Втроем мы спустились вниз. Сели за столик с гнутыми ножками, на котором пыхтел никелированный кофейник и наготове стояли три фарфоровые чашечки.
Хозяйка в халате, напоминавшем японское кимоно, приветливо нам улыбнулась.
Бывают же красивые женщины, одновременно подумали мы с Вадимом и переглянулись. Бах отбил ее у сына зампреда КГБ, кто-нибудь отобьет ее у Баха… Такие женщины достаются как приз победителям. Бах победил в девяносто первом как демократ. Победит ли он в схватке с мафией? Почему, кстати, три чашки, подумал я, но тут же увидел, как Игорь скромно сел в сторонке от нас, где ему была приготовлена чашка с молоком.
– Врач не разрешает ему пить кофе, – сказала Ксения Александровна, озабоченно глядя на пасынка.
Какой, интересно, врач, невольно подумал я, уж не тот ли, который довел парня да расстройства эндокринной системы,
– У Игоря тахикардия, усиленное сердцебиение из-за болезни щитовидной железы, – продолжала она, разливая нам по чашечкам ароматный напиток.
– Это было вызвано неправильным диагнозом? – поинтересовался Вадим.
– Или неправильным лечением? – спросил я.
Она слегка пожала плечами и отпила из чашки.
– Не думаю… Хотя Александру Николаевичу так кажется. Как и то, что за Игорем идет охота. В результате мальчик общается только с нами, к нему привозят учителей… Почему вы не пьете? Может, хотите со сливками?
– Обожаю со сливками, – сказал Вадим, не сводя с нее восторженного взгляда. – Мне мама всегда со сливками подавала. С первого класса.
Этот женатик, похоже, начинал забывать, с какой целью его пригласили в приличный дом. Я оглянулся на мажордома, пожалуй, он был семейным телохранителем. Есть же семейные врачи. Не у всех, но есть.
После кофе мы опять поднялись наверх. Наш разговор с Игорем продолжился.
– Почему же ты не сказал следователю, что знаешь имена этих парней? – спросил Вадим.
– Я говорил, – встрепенулся мальчик, – но он ничего не записал. Потом сказал, что для меня будет лучше, если этих ребят не поймают. А если их найдут, это будет квалифицировано как групповое преступление. И мне же будет хуже. Больше срок дадут…

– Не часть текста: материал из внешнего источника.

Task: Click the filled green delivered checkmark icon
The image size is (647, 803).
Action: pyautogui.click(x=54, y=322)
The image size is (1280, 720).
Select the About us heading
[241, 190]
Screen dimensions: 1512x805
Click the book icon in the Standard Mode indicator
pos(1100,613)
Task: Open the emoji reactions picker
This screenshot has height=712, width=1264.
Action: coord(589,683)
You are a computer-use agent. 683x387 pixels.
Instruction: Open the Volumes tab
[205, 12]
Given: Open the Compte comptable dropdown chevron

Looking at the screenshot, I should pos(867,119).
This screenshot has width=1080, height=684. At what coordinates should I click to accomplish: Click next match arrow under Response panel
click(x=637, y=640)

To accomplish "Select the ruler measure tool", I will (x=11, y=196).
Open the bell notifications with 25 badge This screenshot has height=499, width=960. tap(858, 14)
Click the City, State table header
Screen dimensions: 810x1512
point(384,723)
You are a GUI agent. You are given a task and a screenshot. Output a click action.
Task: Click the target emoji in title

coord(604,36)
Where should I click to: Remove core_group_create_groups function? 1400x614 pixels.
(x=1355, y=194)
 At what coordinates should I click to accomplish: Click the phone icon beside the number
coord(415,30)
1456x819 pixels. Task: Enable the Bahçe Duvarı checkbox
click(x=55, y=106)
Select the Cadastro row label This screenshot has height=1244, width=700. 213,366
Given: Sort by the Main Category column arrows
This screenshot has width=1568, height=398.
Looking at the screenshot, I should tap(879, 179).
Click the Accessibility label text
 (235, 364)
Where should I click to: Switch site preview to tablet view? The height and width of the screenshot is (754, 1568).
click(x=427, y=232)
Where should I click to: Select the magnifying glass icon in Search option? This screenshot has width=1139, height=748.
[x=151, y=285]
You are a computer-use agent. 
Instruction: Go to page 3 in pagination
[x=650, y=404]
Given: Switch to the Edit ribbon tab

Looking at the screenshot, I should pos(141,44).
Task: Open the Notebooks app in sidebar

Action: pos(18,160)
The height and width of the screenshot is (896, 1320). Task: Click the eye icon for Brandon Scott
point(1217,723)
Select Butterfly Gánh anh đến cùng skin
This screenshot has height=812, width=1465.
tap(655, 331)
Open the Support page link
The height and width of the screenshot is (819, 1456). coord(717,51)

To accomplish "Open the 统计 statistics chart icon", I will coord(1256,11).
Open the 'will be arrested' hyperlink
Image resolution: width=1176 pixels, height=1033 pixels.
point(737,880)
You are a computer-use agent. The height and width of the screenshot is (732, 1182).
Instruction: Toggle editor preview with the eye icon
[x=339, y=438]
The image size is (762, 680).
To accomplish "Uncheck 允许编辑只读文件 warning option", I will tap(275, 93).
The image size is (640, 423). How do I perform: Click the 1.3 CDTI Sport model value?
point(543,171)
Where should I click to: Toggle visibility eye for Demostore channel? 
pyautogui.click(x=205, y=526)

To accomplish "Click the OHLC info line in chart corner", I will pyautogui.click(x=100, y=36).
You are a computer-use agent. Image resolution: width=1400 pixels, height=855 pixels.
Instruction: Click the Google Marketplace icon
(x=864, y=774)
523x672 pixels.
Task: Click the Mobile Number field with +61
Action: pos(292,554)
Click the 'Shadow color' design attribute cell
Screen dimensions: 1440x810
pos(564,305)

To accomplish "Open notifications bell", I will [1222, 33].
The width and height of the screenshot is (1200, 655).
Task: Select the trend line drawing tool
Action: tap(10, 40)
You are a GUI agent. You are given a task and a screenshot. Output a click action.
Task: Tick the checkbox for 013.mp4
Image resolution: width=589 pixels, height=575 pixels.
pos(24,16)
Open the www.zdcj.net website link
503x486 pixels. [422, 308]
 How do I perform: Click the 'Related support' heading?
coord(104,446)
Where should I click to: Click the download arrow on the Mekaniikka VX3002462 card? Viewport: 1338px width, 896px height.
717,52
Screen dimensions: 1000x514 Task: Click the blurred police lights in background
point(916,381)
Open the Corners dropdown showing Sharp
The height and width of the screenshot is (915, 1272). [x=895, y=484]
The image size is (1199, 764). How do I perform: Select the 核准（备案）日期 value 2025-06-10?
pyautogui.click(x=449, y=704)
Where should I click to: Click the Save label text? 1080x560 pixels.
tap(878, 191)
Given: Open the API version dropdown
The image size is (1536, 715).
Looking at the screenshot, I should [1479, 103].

Мы с Вадимом не знали, что на это сказать. Не может быть, чтобы Савельев дал такой совет. Экспертиза установила, что их по меньшей мере было трое. Значит, была группа, нашли тех двоих или не нашли. Зачем было врать парню?
– А в лифте ты на самом деле был? – спросил я строгим голосом.
– Да… – чуть слышно ответил он. – – Они меня туда затолкнули…
– Игорь, оставь нас на несколько минут одних, – сказал Вадим. – Мы тебя позовем.
– Старик, так не годится, – помотал головой Вадим, когда мы остались вдвоем. – Я все понимаю. С детства тебя учили, что врать нехорошо. И потому ты не прощаешь вранья никому. В том числе и пацану, которого научили врать взрослые. Забудь, что ты был следователем. Или возвращайся назад в прокуратуру. Учти, Игорь имеет полное право скрыть от следствия какие-то детали, если это ему на пользу…
– Но теперь эта история выглядит по-другому, – сказал я.
– Ах, мы не можем простить пацану, которого запугали и запутали взрослые дяди, обмана! – всплеснул руками Вадим.
– Если бы он не скрыл, а сказал, как сейчас, имена насильников, возможно, их тогда бы и нашли! – сказал я.
– Ты забыл про своего коллегу Савельева, который, оказывается, об этом все знал. И мог поискать этого Димона, если бы очень захотел.
Я промолчал. Вадим был прав, я это понимал. Но никак с этим не мог смириться.